Work required: Print the listing below again. Change nothing.

╭─ Data

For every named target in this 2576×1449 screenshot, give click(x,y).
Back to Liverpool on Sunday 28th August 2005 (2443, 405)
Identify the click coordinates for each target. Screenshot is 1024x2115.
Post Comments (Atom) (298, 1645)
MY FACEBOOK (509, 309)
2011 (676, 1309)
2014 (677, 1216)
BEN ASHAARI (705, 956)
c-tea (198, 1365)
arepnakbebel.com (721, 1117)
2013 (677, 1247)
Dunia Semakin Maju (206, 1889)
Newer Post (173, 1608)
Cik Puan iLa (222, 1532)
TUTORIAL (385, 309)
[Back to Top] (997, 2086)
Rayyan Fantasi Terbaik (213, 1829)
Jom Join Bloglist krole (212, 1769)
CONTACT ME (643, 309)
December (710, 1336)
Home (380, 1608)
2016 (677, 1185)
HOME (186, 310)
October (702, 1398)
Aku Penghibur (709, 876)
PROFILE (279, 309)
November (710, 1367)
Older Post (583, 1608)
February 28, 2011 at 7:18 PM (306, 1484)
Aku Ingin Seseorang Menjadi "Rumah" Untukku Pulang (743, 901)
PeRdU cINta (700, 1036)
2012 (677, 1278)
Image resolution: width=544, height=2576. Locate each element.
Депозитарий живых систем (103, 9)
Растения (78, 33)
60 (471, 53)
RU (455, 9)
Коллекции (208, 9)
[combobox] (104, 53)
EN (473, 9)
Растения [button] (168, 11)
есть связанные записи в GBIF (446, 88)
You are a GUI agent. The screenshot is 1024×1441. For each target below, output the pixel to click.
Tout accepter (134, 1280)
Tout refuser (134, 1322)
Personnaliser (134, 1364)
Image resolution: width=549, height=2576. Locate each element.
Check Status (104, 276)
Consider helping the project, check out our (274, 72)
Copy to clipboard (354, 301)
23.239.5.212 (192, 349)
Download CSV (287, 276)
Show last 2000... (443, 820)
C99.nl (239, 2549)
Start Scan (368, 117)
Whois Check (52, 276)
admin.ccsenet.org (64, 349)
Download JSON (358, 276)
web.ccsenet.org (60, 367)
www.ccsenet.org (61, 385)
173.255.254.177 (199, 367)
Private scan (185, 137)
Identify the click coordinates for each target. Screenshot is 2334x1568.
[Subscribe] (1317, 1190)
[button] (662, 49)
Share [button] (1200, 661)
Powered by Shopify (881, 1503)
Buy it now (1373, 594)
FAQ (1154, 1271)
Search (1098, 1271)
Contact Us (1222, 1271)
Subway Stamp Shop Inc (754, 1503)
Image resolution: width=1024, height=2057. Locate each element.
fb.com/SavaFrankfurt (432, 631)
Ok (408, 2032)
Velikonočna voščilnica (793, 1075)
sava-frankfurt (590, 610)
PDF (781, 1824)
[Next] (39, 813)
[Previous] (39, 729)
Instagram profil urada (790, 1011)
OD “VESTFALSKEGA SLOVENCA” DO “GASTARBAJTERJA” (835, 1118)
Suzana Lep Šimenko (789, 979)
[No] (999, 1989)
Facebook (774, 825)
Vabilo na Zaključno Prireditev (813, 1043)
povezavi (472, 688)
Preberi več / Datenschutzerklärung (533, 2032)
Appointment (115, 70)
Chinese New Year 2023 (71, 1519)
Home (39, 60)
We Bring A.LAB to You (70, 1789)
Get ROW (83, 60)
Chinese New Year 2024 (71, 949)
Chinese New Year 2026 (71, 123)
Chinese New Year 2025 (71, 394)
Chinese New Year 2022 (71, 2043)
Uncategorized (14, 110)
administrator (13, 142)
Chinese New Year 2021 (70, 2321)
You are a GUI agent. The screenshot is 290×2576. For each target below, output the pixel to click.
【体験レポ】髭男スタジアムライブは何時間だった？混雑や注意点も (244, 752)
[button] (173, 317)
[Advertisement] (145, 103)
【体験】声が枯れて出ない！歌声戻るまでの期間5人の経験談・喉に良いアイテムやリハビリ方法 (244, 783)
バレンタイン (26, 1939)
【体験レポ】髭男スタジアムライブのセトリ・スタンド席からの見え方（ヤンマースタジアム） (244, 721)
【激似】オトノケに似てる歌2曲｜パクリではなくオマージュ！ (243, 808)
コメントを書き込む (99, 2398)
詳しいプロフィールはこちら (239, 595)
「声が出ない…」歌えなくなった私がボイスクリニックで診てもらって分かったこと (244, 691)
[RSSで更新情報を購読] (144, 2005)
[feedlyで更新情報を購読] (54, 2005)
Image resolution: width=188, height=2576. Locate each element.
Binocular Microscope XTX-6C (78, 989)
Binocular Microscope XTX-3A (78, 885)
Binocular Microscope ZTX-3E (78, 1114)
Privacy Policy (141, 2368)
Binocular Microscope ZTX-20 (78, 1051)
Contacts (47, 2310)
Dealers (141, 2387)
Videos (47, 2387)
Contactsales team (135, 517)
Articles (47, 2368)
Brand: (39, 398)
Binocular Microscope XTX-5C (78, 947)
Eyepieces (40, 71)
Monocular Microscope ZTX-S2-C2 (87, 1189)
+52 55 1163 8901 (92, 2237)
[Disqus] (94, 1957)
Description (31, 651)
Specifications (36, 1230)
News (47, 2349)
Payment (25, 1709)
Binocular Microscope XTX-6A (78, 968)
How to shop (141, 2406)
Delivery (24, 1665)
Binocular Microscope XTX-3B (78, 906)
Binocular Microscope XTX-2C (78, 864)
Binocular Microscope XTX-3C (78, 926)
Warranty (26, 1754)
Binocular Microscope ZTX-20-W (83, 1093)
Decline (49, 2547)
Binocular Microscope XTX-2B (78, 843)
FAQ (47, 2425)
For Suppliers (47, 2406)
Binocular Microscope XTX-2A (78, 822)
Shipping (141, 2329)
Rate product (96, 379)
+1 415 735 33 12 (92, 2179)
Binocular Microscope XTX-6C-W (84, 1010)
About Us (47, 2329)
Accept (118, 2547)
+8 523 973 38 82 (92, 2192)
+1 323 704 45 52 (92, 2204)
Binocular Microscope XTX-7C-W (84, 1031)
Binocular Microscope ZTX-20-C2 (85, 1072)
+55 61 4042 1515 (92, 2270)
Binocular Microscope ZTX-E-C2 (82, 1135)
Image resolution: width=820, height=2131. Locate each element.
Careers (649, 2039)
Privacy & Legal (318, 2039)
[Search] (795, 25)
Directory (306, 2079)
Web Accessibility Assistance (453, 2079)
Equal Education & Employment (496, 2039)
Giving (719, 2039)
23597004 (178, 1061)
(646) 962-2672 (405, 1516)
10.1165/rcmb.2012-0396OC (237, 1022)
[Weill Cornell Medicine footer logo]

╰─

Solution for this exercise:
For every named target in this 2576×1449 screenshot, give click(x,y).
Back to Liverpool on Sunday 28th August 2005 (2443, 405)
Identify the click coordinates for each target. Screenshot is 1024x2115.
Post Comments (Atom) (298, 1645)
MY FACEBOOK (509, 309)
2011 (676, 1309)
2014 (677, 1216)
BEN ASHAARI (705, 956)
c-tea (198, 1365)
arepnakbebel.com (721, 1117)
2013 (677, 1247)
Dunia Semakin Maju (206, 1889)
Newer Post (173, 1608)
Cik Puan iLa (222, 1532)
TUTORIAL (385, 309)
[Back to Top] (997, 2086)
Rayyan Fantasi Terbaik (213, 1829)
Jom Join Bloglist krole (212, 1769)
CONTACT ME (643, 309)
December (710, 1336)
Home (380, 1608)
2016 (677, 1185)
HOME (186, 310)
October (702, 1398)
Aku Penghibur (709, 876)
PROFILE (279, 309)
November (710, 1367)
Older Post (583, 1608)
February 28, 2011 at 7:18 PM (306, 1484)
Aku Ingin Seseorang Menjadi "Rumah" Untukku Pulang (743, 901)
PeRdU cINta (700, 1036)
2012 (677, 1278)
Image resolution: width=544, height=2576. Locate each element.
Депозитарий живых систем (103, 9)
Растения (78, 33)
60 (471, 53)
RU (455, 9)
Коллекции (208, 9)
[combobox] (104, 53)
EN (473, 9)
Растения [button] (168, 11)
есть связанные записи в GBIF (446, 88)
You are a GUI agent. The screenshot is 1024×1441. For each target below, output the pixel to click.
Tout accepter (134, 1280)
Tout refuser (134, 1322)
Personnaliser (134, 1364)
Image resolution: width=549, height=2576. Locate each element.
Check Status (104, 276)
Consider helping the project, check out our (274, 72)
Copy to clipboard (354, 301)
23.239.5.212 (192, 349)
Download CSV (287, 276)
Show last 2000... (443, 820)
C99.nl (239, 2549)
Start Scan (368, 117)
Whois Check (52, 276)
admin.ccsenet.org (64, 349)
Download JSON (358, 276)
web.ccsenet.org (60, 367)
www.ccsenet.org (61, 385)
173.255.254.177 (199, 367)
Private scan (185, 137)
Identify the click coordinates for each target. Screenshot is 2334x1568.
[Subscribe] (1317, 1190)
[button] (662, 49)
Share [button] (1200, 661)
Powered by Shopify (881, 1503)
Buy it now (1373, 594)
FAQ (1154, 1271)
Search (1098, 1271)
Contact Us (1222, 1271)
Subway Stamp Shop Inc (754, 1503)
Image resolution: width=1024, height=2057. Locate each element.
fb.com/SavaFrankfurt (432, 631)
Ok (408, 2032)
Velikonočna voščilnica (793, 1075)
sava-frankfurt (590, 610)
PDF (781, 1824)
[Next] (39, 813)
[Previous] (39, 729)
Instagram profil urada (790, 1011)
OD “VESTFALSKEGA SLOVENCA” DO “GASTARBAJTERJA” (835, 1118)
Suzana Lep Šimenko (789, 979)
[No] (999, 1989)
Facebook (774, 825)
Vabilo na Zaključno Prireditev (813, 1043)
povezavi (472, 688)
Preberi več / Datenschutzerklärung (533, 2032)
Appointment (115, 70)
Chinese New Year 2023 (71, 1519)
Home (39, 60)
We Bring A.LAB to You (70, 1789)
Get ROW (83, 60)
Chinese New Year 2024 (71, 949)
Chinese New Year 2026 (71, 123)
Chinese New Year 2025 (71, 394)
Chinese New Year 2022 (71, 2043)
Uncategorized (14, 110)
administrator (13, 142)
Chinese New Year 2021 (70, 2321)
You are a GUI agent. The screenshot is 290×2576. For each target below, output the pixel to click.
【体験レポ】髭男スタジアムライブは何時間だった？混雑や注意点も (244, 752)
[button] (173, 317)
[Advertisement] (145, 103)
【体験】声が枯れて出ない！歌声戻るまでの期間5人の経験談・喉に良いアイテムやリハビリ方法 (244, 783)
バレンタイン (26, 1939)
【体験レポ】髭男スタジアムライブのセトリ・スタンド席からの見え方（ヤンマースタジアム） (244, 721)
【激似】オトノケに似てる歌2曲｜パクリではなくオマージュ！ (243, 808)
コメントを書き込む (99, 2398)
詳しいプロフィールはこちら (239, 595)
「声が出ない…」歌えなくなった私がボイスクリニックで診てもらって分かったこと (244, 691)
[RSSで更新情報を購読] (144, 2005)
[feedlyで更新情報を購読] (54, 2005)
Image resolution: width=188, height=2576. Locate each element.
Binocular Microscope XTX-6C (78, 989)
Binocular Microscope XTX-3A (78, 885)
Binocular Microscope ZTX-3E (78, 1114)
Privacy Policy (141, 2368)
Binocular Microscope ZTX-20 (78, 1051)
Contacts (47, 2310)
Dealers (141, 2387)
Videos (47, 2387)
Contactsales team (135, 517)
Articles (47, 2368)
Brand: (39, 398)
Binocular Microscope XTX-5C (78, 947)
Eyepieces (40, 71)
Monocular Microscope ZTX-S2-C2 (87, 1189)
+52 55 1163 8901 (92, 2237)
[Disqus] (94, 1957)
Description (31, 651)
Specifications (36, 1230)
News (47, 2349)
Payment (25, 1709)
Binocular Microscope XTX-6A (78, 968)
How to shop (141, 2406)
Delivery (24, 1665)
Binocular Microscope XTX-3B (78, 906)
Binocular Microscope XTX-2C (78, 864)
Binocular Microscope XTX-3C (78, 926)
Warranty (26, 1754)
Binocular Microscope ZTX-20-W (83, 1093)
Decline (49, 2547)
Binocular Microscope XTX-2B (78, 843)
FAQ (47, 2425)
For Suppliers (47, 2406)
Binocular Microscope XTX-2A (78, 822)
Shipping (141, 2329)
Rate product (96, 379)
+1 415 735 33 12 (92, 2179)
Binocular Microscope XTX-6C-W (84, 1010)
About Us (47, 2329)
Accept (118, 2547)
+8 523 973 38 82 (92, 2192)
+1 323 704 45 52 (92, 2204)
Binocular Microscope XTX-7C-W (84, 1031)
Binocular Microscope ZTX-20-C2 (85, 1072)
+55 61 4042 1515 (92, 2270)
Binocular Microscope ZTX-E-C2 (82, 1135)
Image resolution: width=820, height=2131. Locate each element.
Careers (649, 2039)
Privacy & Legal (318, 2039)
[Search] (795, 25)
Directory (306, 2079)
Web Accessibility Assistance (453, 2079)
Equal Education & Employment (496, 2039)
Giving (719, 2039)
23597004 (178, 1061)
(646) 962-2672 (405, 1516)
10.1165/rcmb.2012-0396OC (237, 1022)
[Weill Cornell Medicine footer logo]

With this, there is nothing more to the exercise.